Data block

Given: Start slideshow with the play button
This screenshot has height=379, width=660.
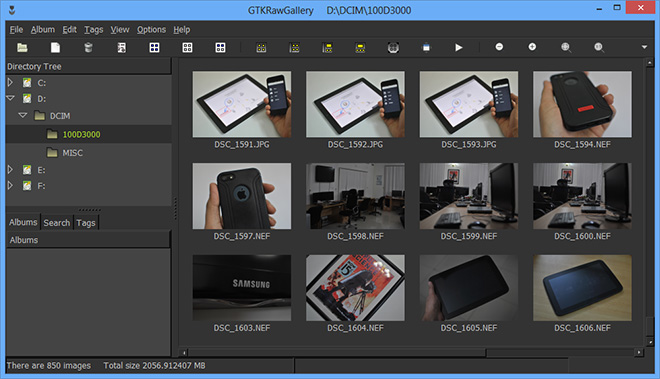Looking at the screenshot, I should tap(459, 48).
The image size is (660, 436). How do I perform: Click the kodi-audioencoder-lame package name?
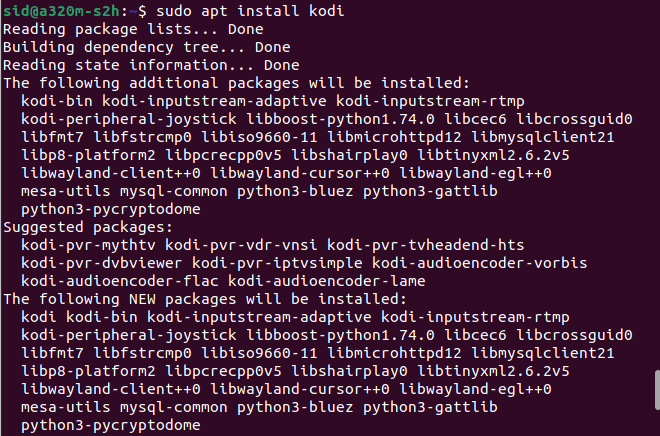click(327, 281)
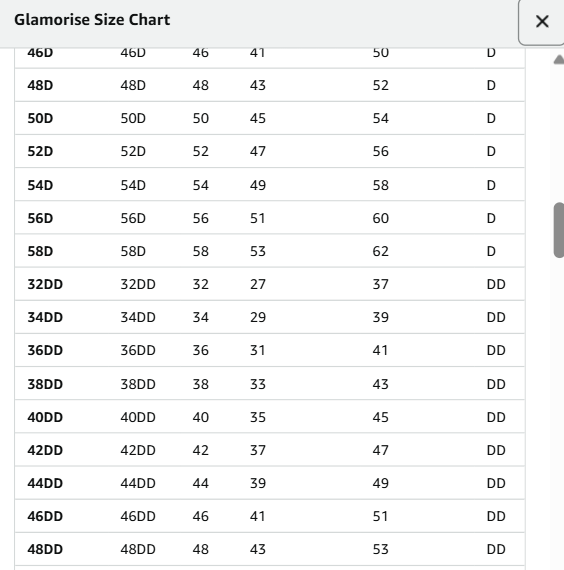This screenshot has width=564, height=570.
Task: Select the 50D size row label
Action: pyautogui.click(x=40, y=119)
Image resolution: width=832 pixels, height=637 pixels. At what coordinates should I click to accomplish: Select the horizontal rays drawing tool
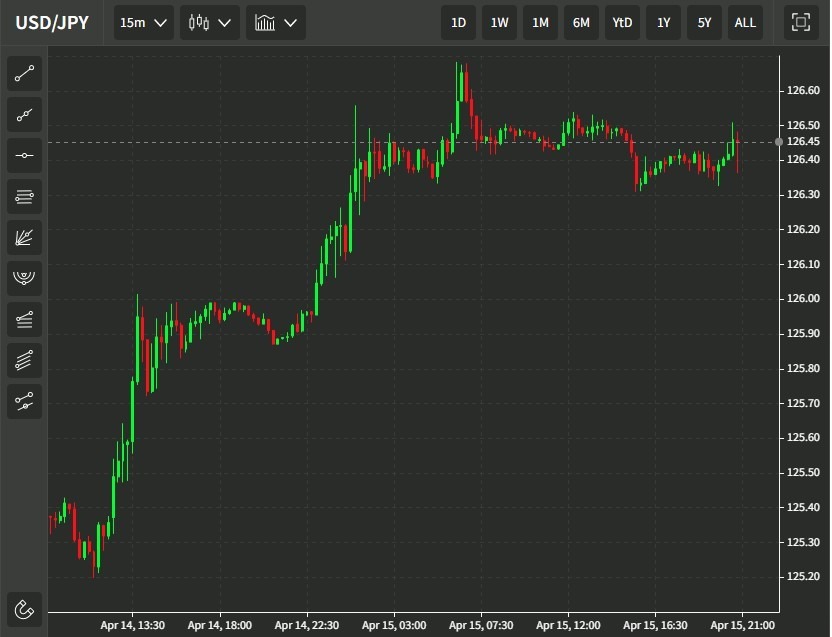(x=24, y=196)
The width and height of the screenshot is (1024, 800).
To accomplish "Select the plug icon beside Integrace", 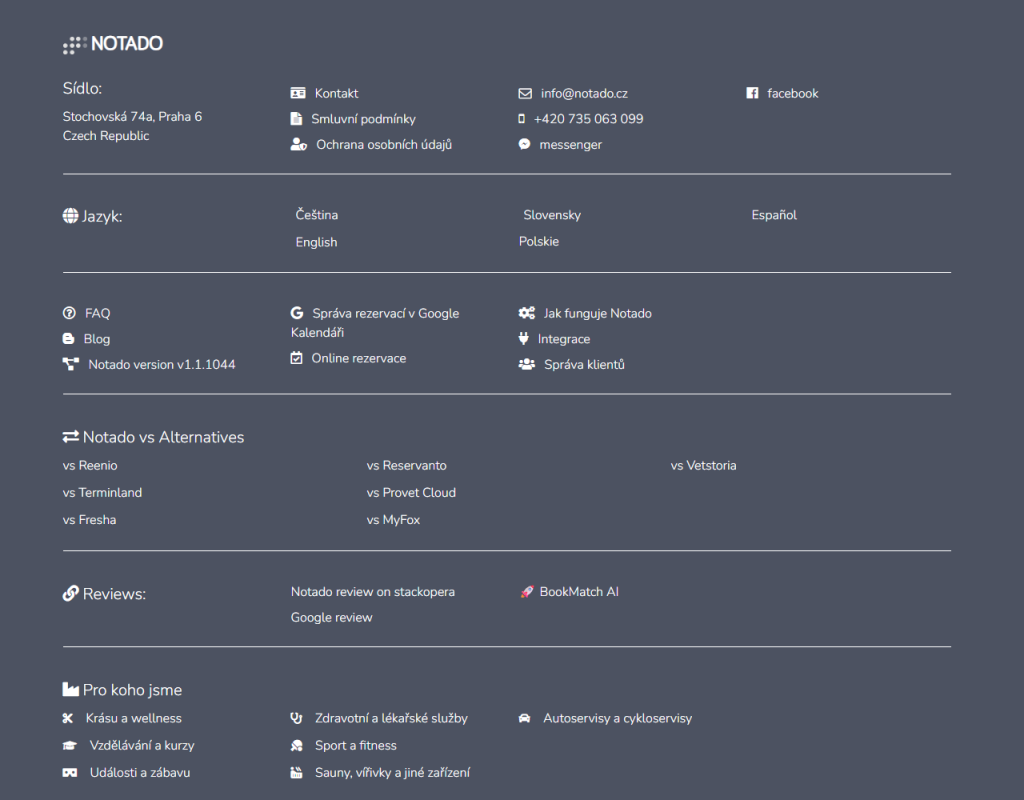I will pos(524,339).
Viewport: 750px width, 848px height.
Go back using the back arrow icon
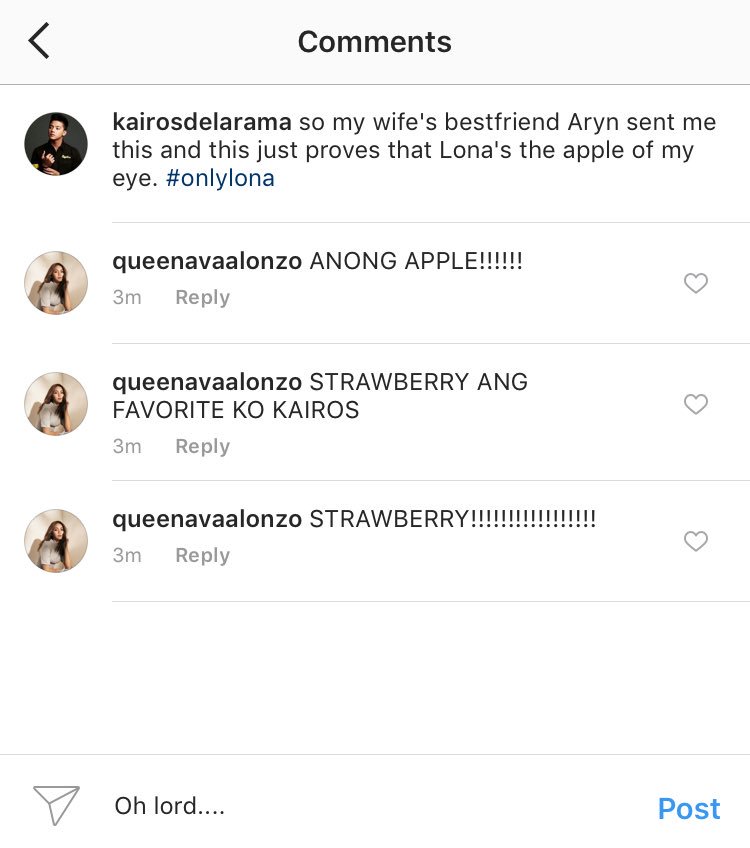pyautogui.click(x=39, y=41)
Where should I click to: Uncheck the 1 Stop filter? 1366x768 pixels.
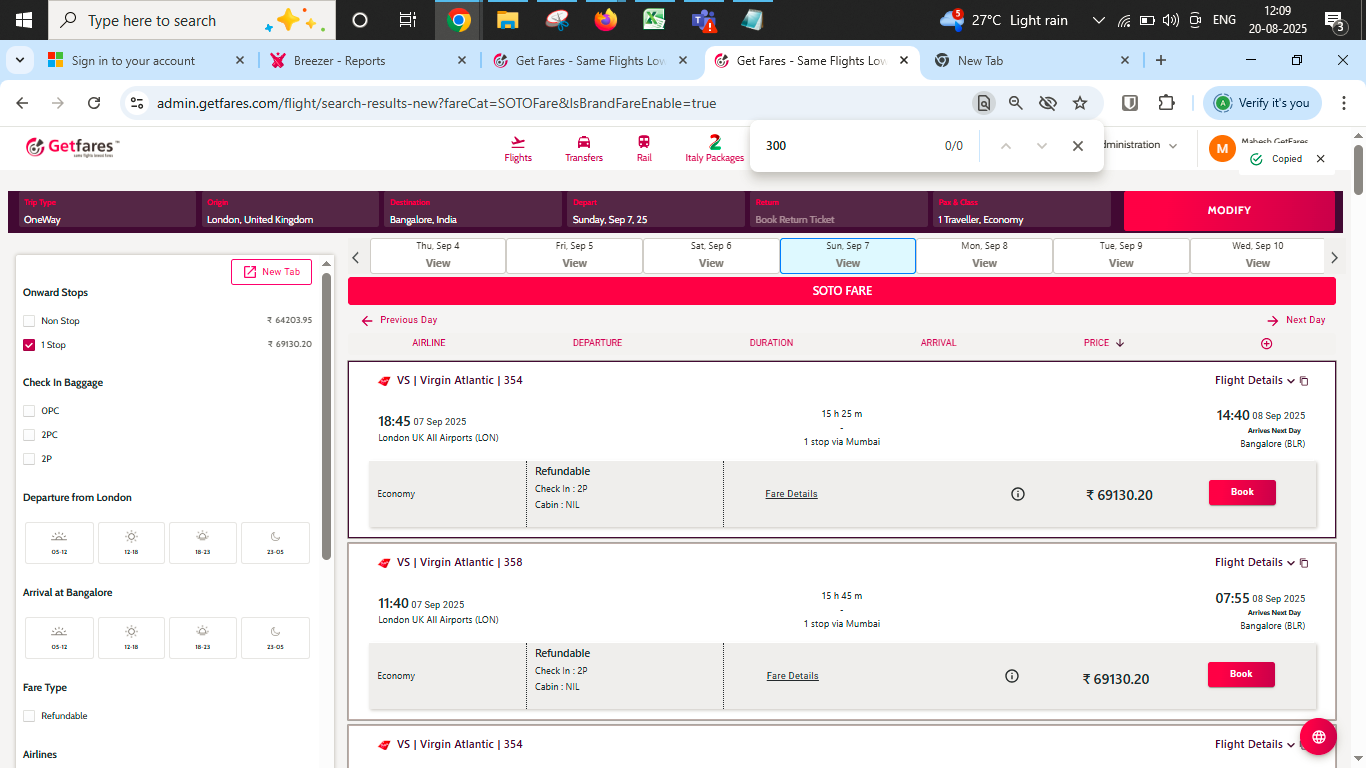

◆ **CHALLENGE**
Lay out the rows above as a Markdown table with the columns No. and Line, from the start of the rows through the line containing "(x=24, y=196)". Skip blank lines and leave the pictures out.

◆ **THE ANSWER**
| No. | Line |
|---|---|
| 1 | Given: Start slideshow with the play button |
| 2 | This screenshot has height=379, width=660. |
| 3 | Looking at the screenshot, I should tap(459, 48). |
| 4 | The image size is (660, 436). How do I perform: Click the kodi-audioencoder-lame package name? |
| 5 | click(327, 281) |
| 6 | This screenshot has width=564, height=570. |
| 7 | Task: Select the 50D size row label |
| 8 | Action: pyautogui.click(x=40, y=119) |
| 9 | Image resolution: width=832 pixels, height=637 pixels. At what coordinates should I click to accomplish: Select the horizontal rays drawing tool |
| 10 | (x=24, y=196) |